During World War II, on 6 April 1941, the Axis powers invaded Yugoslavia and, four days later, the puppet state of Independent State of Croatia (NDH) was established by Slavko Kvaternik on behalf of the Italian-based fascist organisation Ustaše. Ustaše leader Ante Pavelić and his followers were equipped by Italy and permitted to drive from Pistoia via Trieste to Zagreb only after publicly endorsing Italian territorial expansion along the eastern Adriatic shore. Those claims were enforced through the 1941 Treaties of Rome, specifically the Italian–Croatian Treaty on Frontiers. It defined the bulk of the border between the NDH and Italy, largely concerning parts of Dalmatia and Adriatic islands. It also gave Italy a strip of land in northwest of Croatia, near Rijeka. There, the border was drawn to give Italy the cities of Kastav, Sušak, Fužine (Fusine), Čabar, Bakar, and a part of the Delnice district.

Following the 1943 Armistice of Cassibile and the Italian surrender, Pavelić declared the 1941 Treaties of Rome, including the territorial changes agreed under the treaty, void. In his declaration, Pavelić also announced the annexation of areas previously outside Yugoslavia, including Rijeka. This move was blocked by Nazi Germany, which established the Operational Zone of the Adriatic Littoral, which included Rijeka.

- **What the task asks**
Continue the text on the Italian–Croatian border during World War II, starting after its last sentence.

- **Information given**
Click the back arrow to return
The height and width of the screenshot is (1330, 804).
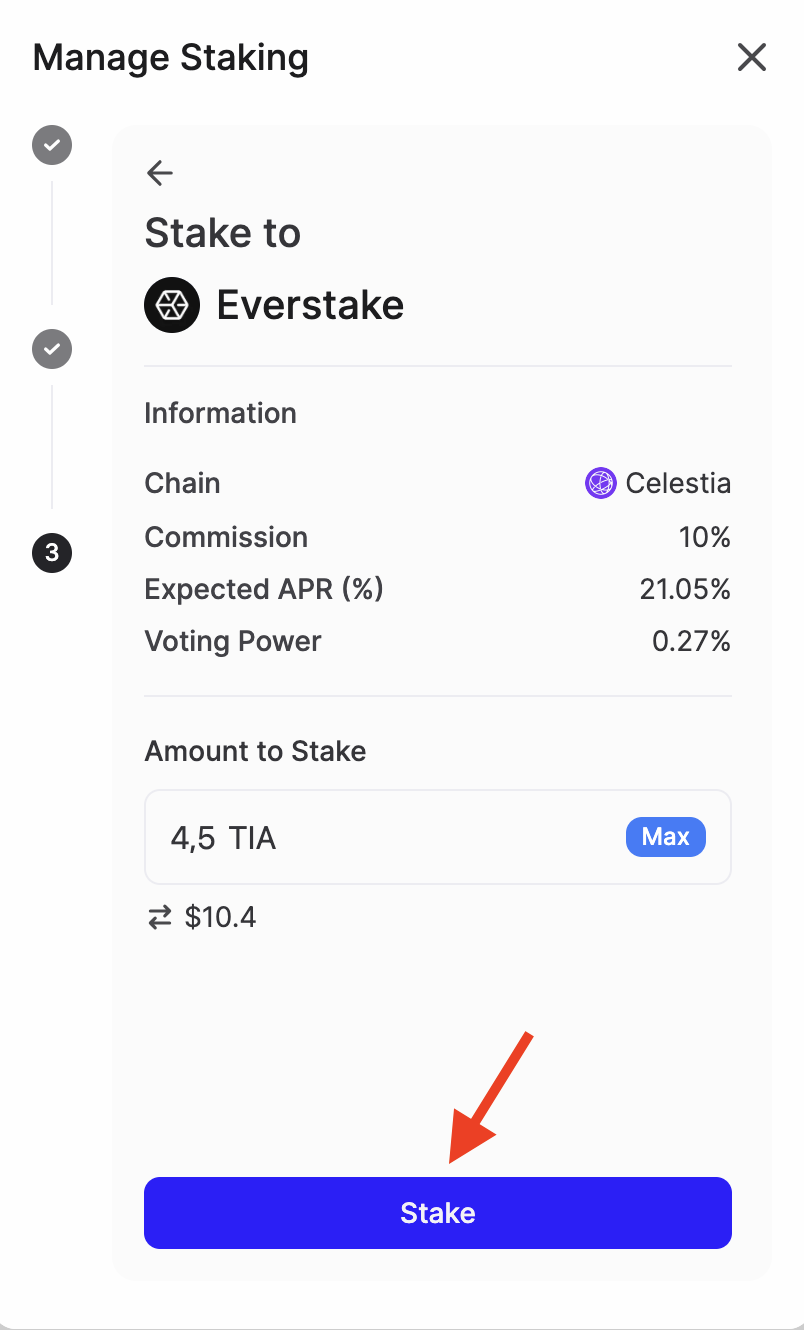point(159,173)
==
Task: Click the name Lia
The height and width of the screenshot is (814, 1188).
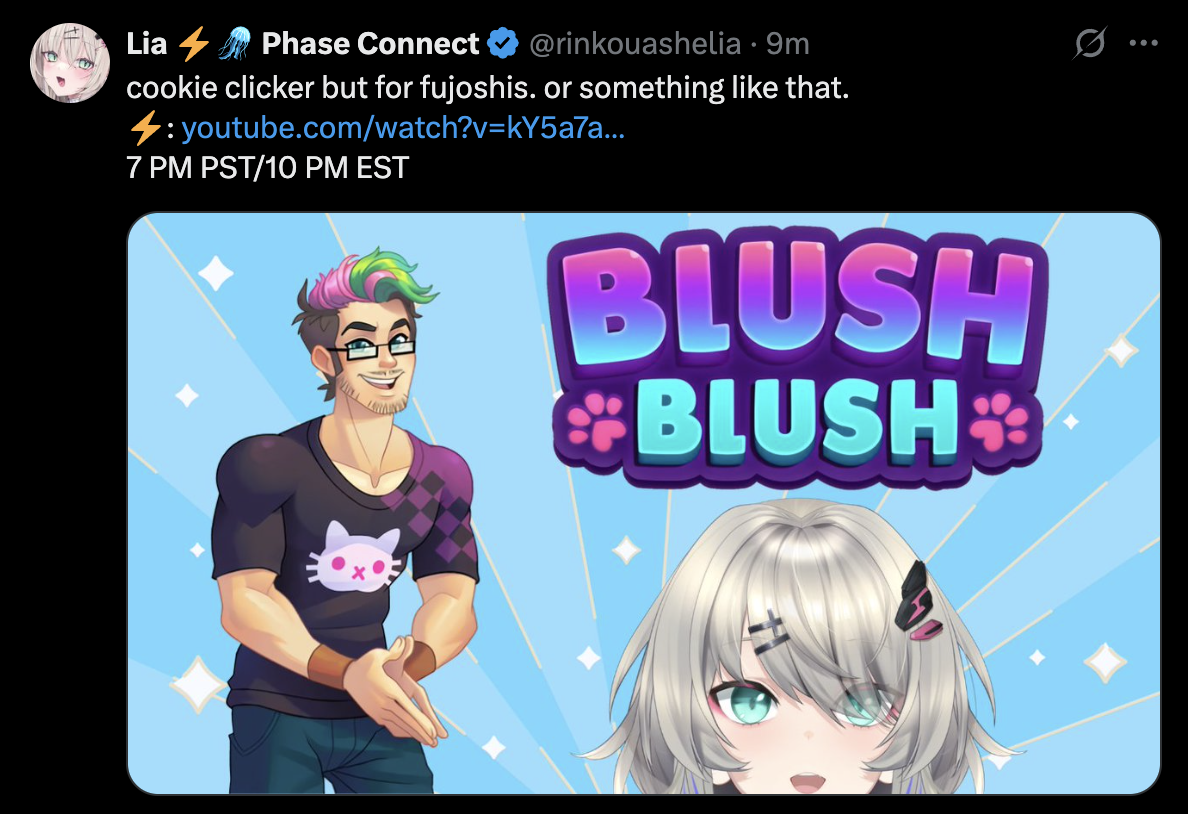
--
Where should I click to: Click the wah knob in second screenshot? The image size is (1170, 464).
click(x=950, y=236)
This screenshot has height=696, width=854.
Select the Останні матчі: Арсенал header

- **Result for this task**
Yugoslav Partisans took control of Rijeka on 3 May 1945. On 9 and 20 June, authorities of the Democratic Federal Yugoslavia concluded agreements with the United Kingdom and the United States in Belgrade and Duino on the administration of specific Italian territories. Those areas included a part of Istria and the Julian March organised as Zone A under Allied administration; Rijeka and the rest of Istria formed Zone B, governed by the Yugoslav Army Military Administration (Vojna uprava Jugoslavenske armije, VUJA). The VUJA was led by Colonel Većeslav Holjevac. After World War II, Rijeka and its surroundings were formally ceded by Italy to Yugoslavia (and indirectly to the People's Republic of Croatia) through the 1947 Treaty of Paris between Italy and the Allied Powers. Sušak formally became part of the city of Rijeka in 1948. Croatian sources estimate that more than 20,000 people left Rijeka and moved to Italian-controlled territory from 1945 to 1947. Italian sources claim that 31,840 people left Rijeka in the course of the postwar Istrian–Dalmatian exodus lasting more than a decade.